__Required actions__:
A – Answer each question from the faculty retirement article, one line apiece:
(i) How many years will Melanie Smith have been with the college when she retires?
(ii) What year does Candy Beal give when she lists the nurse, the secretary and the teacher as the options?
(iii) Which books does Candy Beal say taught her to read?
B – Using the faculty retirement article, decide whether each statement agrees with it, and give yes or no along with the words that settle it:
(i) Jayne Fleener once served as dean of the college.
(ii) Candy Beal's father served in the Navy.
(iii) Candy Beal decided she needed a master's in reading during her first year of teaching.
C – Rewrite the faculty retirement article from "You can read" to "career in education?", putting "conversations" in place of "interviews".

__Excerpt to read__:
===============

Candy Beal, Jayne Fleener, Melanie Smith

Three faculty members will be retiring from the NC State College of Education at the end of the Fall 2023 semester:

  • Candy Beal, associate professor of middle grades and social studies education, will retire after 27 years with the college
  • Jayne Fleener, professor of adult and continuing education and a former dean of the college, will retire after 13 years with the college
  • Melanie Smith, clinical educator and SUCCEED managing director, will retire after 20 years with the college. 

You can read more about why they stuck with a career in education, their favorite memories from the College of Education and what they are looking forward to in retirement below: 

The following interviews have been edited for length and clarity.

Associate Professor Candy Beal

Why did you initially choose a career in education?

In 1968, you could either be the nurse, the secretary or the teacher. I was not particularly good at science, or I would have gone on to be a doctor, which is what I really wanted to be, so I got a doctorate instead. I had no interest in being a secretary, and I always really liked helping kids.

In the 1950s, they were trying to find some new way to teach other than phonics, so they did what was called the Look/Say approach, and all that means is you look at the word, and you say it because you’ve memorized it. But they never taught any phonics and so a whole group of kids, including myself, grew up reading disabled. That kind of followed me all through school. My dad was in the Air Force, so we moved around a lot. We moved around so much that nobody ever caught [that I was struggling to read], but I had enough time to make friends in my classes and kids would change my answers when we exchanged papers. There was one boy who would always fix my spelling for me. 

It wasn’t really until fourth or fifth grade that I started reading Nancy Drew books, and those are high interest, low vocabulary. So, Nancy Drew books taught me how to read, and I’ve always loved volunteering with kids and helping kids learn how to read. In my third year of teaching, I decided I needed a master’s in reading because I wasn’t really able to teach social studies as well if I didn’t know how to teach reading.

===============

__Entries provided__:
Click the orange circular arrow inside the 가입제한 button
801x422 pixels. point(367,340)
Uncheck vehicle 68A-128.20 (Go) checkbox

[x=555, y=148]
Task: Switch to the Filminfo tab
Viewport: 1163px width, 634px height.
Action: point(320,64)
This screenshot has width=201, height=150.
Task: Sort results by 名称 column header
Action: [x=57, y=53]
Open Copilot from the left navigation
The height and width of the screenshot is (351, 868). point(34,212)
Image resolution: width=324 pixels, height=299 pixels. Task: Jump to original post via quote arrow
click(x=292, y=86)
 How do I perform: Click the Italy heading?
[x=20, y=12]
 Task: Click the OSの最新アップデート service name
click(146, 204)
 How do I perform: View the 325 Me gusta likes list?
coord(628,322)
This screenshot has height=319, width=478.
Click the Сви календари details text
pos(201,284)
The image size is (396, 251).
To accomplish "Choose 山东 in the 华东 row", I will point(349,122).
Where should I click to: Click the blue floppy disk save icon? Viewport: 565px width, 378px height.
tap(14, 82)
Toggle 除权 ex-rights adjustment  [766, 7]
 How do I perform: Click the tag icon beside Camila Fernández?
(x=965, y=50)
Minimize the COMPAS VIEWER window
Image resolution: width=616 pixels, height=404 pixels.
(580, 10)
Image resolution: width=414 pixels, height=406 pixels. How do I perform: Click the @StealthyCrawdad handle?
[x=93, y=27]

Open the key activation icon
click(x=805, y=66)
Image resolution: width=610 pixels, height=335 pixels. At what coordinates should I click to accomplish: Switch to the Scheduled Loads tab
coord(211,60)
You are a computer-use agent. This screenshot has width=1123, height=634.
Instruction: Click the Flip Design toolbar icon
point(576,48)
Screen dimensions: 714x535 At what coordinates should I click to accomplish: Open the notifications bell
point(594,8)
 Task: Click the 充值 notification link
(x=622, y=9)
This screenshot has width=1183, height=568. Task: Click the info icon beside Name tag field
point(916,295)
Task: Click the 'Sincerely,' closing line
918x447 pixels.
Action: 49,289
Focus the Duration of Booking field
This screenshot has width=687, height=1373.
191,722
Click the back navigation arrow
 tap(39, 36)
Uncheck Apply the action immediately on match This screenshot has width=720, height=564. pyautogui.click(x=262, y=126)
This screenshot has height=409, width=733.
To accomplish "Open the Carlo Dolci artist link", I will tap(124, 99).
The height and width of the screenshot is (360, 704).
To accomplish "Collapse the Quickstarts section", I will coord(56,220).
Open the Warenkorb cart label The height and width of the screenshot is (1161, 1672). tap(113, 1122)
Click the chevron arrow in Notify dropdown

===============

__Answers by item__:
A –
(i) 20 years
(ii) 1968
(iii) Nancy Drew books

B –
(i) Yes: "a former dean of the college"
(ii) No: "My dad was in the Air Force"
(iii) No: "In my third year of teaching, I decided I needed a master’s in reading"

C –
You can read more about why they stuck with a career in education, their favorite memories from the College of Education and what they are looking forward to in retirement below: 

The following conversations have been edited for length and clarity.

Associate Professor Candy Beal

Why did you initially choose a career in education?